Score: Very Good
Tracks / Album Length: 11 Tracks / (31:10)
Composer: Quincy Jones
Special Notes: (none)
Written during his busiest period (1968-1970), Quincy Jones’ score for John and Mary is quite sparse, leaving obligatory space for the film’s myriad dialogue exchanges and source music, but the score is memorable for being atypical of the material Jones was writing at the time: action comedies (The Italian Job, The Hell with Heroes), comedies (Bob & Carol & Ted & Alice,Cactus Flower), and the funky style of They Call Me MISTER Tibbs!
Never mind he was also deep into TV (beginning his long association with Bill Cosby, and scoring Ironside); Jones was putting out a huge volume of music typical of the old the studio system, which kept composers busy but drained them unless they had some help from orchestrators and lyricists. That might be one reason why several of Jones’ score made prominent use of pop song, or were based on a single or pair of themes, and little else.
John and Mary was the first of Jones’ two scores for Peter Yates (followed by The Hot Rock , three years later), and the director had already shown an interest in working with jazz-based composers like Lalo Schifrin (Bullitt) and Johnny Keating (Robbery), but he went for a more subdued style after flipping from the procedural action in Bullitt to the story of what happens after a couple wake up in bed following a one night stand.
A&M Records, which had a contract with Jones, released the original soundtrack alum, and like the LPs for the aforementioned comedies, it’s a singular score theme done twice on each side, plus eclectic songs as filler material. “Bump in the Night” is a funk-blues vocal, with wacka guitar, keyboards, and runs just under two minutes – another sign of the cue’s functionality as background ambience timed for a specific scene.

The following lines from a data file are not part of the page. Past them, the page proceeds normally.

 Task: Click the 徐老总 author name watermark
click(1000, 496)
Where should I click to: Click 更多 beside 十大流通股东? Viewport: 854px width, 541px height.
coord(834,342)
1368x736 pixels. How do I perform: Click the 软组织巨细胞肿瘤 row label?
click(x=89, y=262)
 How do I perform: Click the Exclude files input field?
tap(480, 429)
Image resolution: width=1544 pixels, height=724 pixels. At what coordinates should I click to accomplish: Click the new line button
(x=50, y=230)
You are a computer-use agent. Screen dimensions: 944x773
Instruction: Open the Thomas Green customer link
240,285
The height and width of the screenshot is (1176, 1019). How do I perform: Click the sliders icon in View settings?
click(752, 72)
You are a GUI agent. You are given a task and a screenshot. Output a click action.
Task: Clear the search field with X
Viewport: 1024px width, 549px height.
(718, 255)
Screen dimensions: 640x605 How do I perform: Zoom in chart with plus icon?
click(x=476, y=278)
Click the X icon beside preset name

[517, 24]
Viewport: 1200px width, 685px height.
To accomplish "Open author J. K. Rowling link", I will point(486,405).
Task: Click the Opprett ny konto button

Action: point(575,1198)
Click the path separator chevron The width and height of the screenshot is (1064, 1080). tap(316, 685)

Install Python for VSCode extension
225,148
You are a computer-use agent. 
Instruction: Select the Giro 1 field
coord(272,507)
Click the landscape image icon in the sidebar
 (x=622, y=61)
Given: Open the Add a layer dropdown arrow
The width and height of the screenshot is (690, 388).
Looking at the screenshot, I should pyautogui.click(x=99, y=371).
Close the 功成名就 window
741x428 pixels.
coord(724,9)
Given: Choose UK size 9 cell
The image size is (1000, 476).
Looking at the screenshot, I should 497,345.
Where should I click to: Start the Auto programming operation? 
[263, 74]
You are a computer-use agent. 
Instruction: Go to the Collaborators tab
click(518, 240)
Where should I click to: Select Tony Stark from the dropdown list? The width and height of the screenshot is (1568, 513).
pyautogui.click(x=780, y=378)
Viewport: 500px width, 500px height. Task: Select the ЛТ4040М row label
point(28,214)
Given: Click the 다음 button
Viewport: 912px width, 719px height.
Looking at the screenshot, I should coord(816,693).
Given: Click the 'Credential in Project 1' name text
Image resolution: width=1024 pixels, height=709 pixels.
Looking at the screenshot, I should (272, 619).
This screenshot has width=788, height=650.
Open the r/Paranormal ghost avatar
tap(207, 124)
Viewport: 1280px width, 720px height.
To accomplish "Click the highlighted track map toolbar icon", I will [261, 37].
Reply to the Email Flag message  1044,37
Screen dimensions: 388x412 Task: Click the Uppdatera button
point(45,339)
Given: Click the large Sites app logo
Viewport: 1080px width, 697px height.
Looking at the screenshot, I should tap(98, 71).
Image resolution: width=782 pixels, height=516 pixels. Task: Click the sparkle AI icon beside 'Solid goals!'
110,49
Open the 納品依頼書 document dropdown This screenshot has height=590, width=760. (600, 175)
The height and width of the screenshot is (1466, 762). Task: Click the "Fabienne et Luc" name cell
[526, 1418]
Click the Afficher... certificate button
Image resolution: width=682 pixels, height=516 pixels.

“Silent Movies” is straight mickey-mousing, and borrows from the pratfall/vaudevillian style Jones used for Carl Reiner’s Enter Laughing. Unique to the LP is an original song by Jeff Bridges (!), who was trying songwriting instead of acting early in his career. Bridges’ tune, “Lost in Space,” is trippy folk, with decent keyboards and light bass groove supporting processed electric guitar and Bridges’ loopy vocals, singing fodder like “Lost in Space, I’m in invisible land,” and allusions to demons and air. (Hey, at least it isn’t Telly Savalas or William Shatner.)
The A-side is straight vocal cuts, and the above are bookended by the film’s theme, with lyrics from Alan & Marilyn Bergman. Titled “Maybe Tomorrow,” it’s an incredible mood piece that veers from near hopelessness to a shimmer of optimism. This weird mix actually works well for the film, since the characters are constantly unsure of where they stand in their lonely lives, and whether it’s worthwhile for them to hook up again.
A single version (performed by Evie Sands, and not used in the film) starts side A, with a tender array of acoustic instruments, and a soothing pulse of electric bass, light percussion. The chorus is augmented with short swells from strings and light background vocals, and the cue ends with bittersweet harmonics, as Jones places harpsichord and guitar at opposite ends of the stereo image.
A dreamy but bittersweet rendition is provided by the Morgan Ames Singers, who close the A-side. Male & female vocals trade the Bergmans’ lyrics, alternating passages between group performers and short male/female solos, and the vocals are backed by heartbeat percussion, and plenty of sparkling electric piano. The style is very visual, as the opening vocals mimic a kind of foreplay, as singular voices stroke the melody, and converge in intertwined harmonies. Pauses and recapitulations give the exchanges variation, and it’s the longest cue on the LP, peaking beyond the four minute barrier.
The B-side of John and Mary groups together the classical and more dramatic instrumental cues in the film, and like the Bob & Carol LP, there’s four classical cuts: Bach’s “22nd Fugue for Well-Tempered Clavichord, Mozart’s Rondo No. 1,” Mendelssohn’s “Opus 54, Variations Serieuses,” and Handel’s “Allegro from Royal Fireworks Suite.” The orchestrations emphasize the sharp brassy sounds of a small orchestra, and a modest percussion section. Like the interpretations for Bob & Carol, Jones aims for a more leisurely pacing, which suits the tempo of the film’s main theme.
The first version on side B is the actual “Main Titles,” which is the most gentle rendition, using recorder, harpsichord, and vibes to underscore the confusion between the titular lovers as they wake up and realize their hasty actions. The LP’s final cue is oddly formal, with Jones using his brass to evoke a strange sense of sadness; a brief chord change raises the mood a little, though the track’s final bars clearly define the couple’s future as being spotty at best.
Thematically, it’s a mini-masterpiece, but the LP is unsurprisingly lacking in variety and length – a problem endemic to many of Jones’ curt soundtrack albums, making this LP of interest for Jones completists.
Note: portions of this review appeared in the career retrospective “Quincy Jones, the King of Hip: 1968-2001,” in Film Score Monthly, Vol. 6, No. 8.